All via the below script, with a bunch of options (see script):

run_blinded_hh4b.sh --workspace --bfit --limits --passbin 0

It will automatically include the VBF category if the directory has a passvbf.txt card.

Postfit plots

e.g.

python3 postprocessing/PlotFits.py --fit-file cards/run3-bdt-apr18/FitShapes.root --plots-dir ../../plots/PostFit/run3-bdt-apr18 --signal-scale 10

F-tests locally

This will take 5-10 minutes for 100 toys will take forever for more than >>100!.
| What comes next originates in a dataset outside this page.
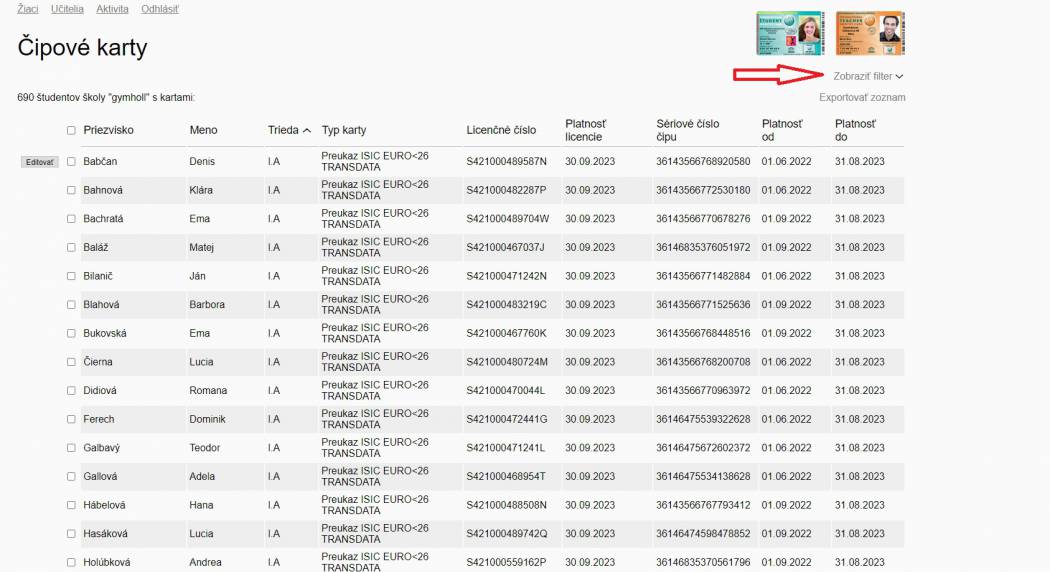Sort by Licenčné číslo column header
The width and height of the screenshot is (1050, 572).
[501, 130]
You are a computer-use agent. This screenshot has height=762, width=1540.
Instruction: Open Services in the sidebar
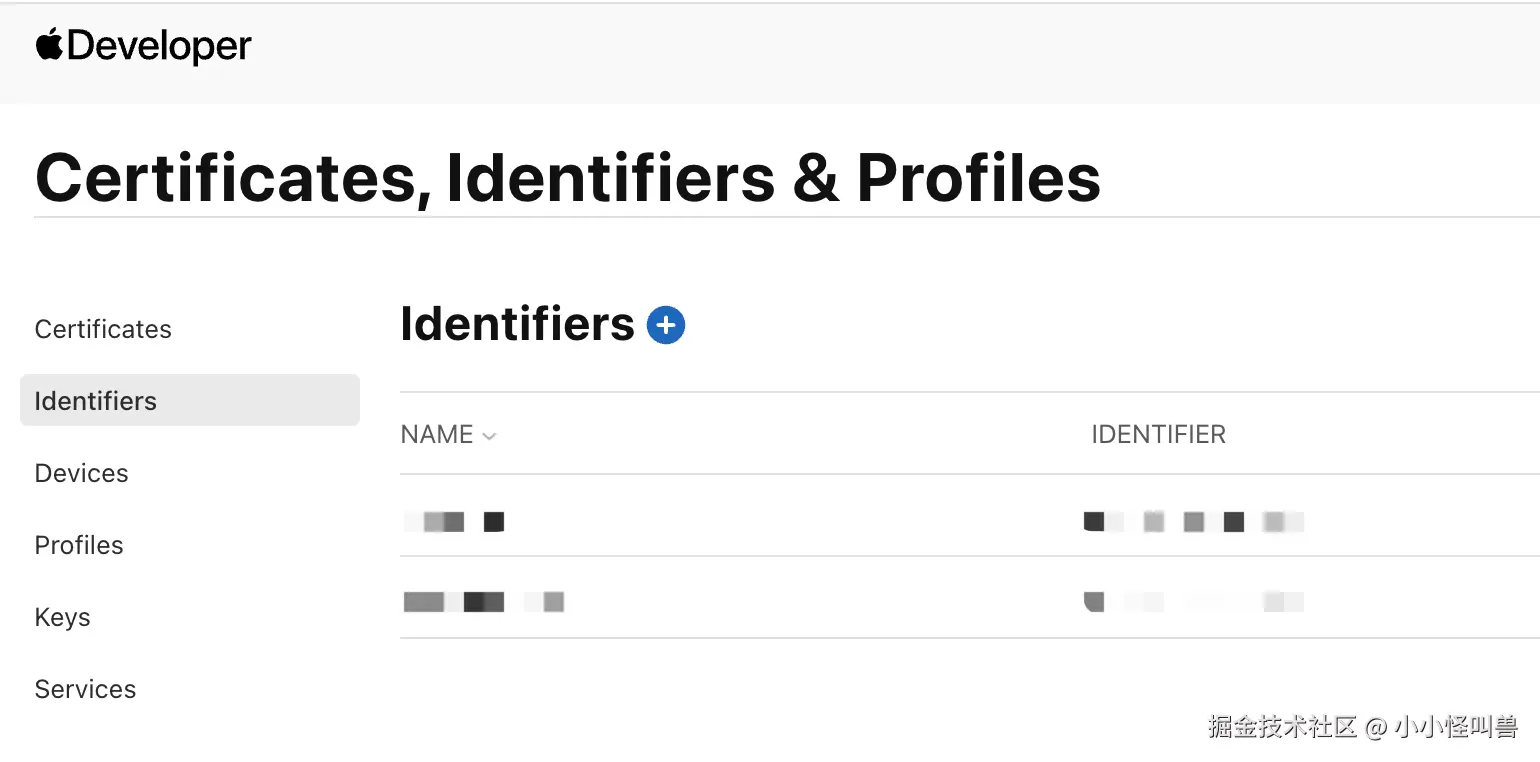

# automatically make workspaces and do the background-only fit for orders 0 - 3
run_ftest_hh4b.sh --cardstag run3-bdt-apr2 --templatestag Apr2 --year 2022-2023 # -dl for saving shapes and limits
# run f-test for desired order
run_ftest_hh4b.sh --cardstag run3-bdt-apr2 --goftoys --ffits --numtoys 100 --seed 444 --order 0

Moving datasets (WIP)

rucio list-dataset-replicas cms:
rucio add-rule cms:/DATASET 1 T1_US_FNAL_Disk --activity "User AutoApprove" --lifetime [# of seconds] --ask-approval --comment ''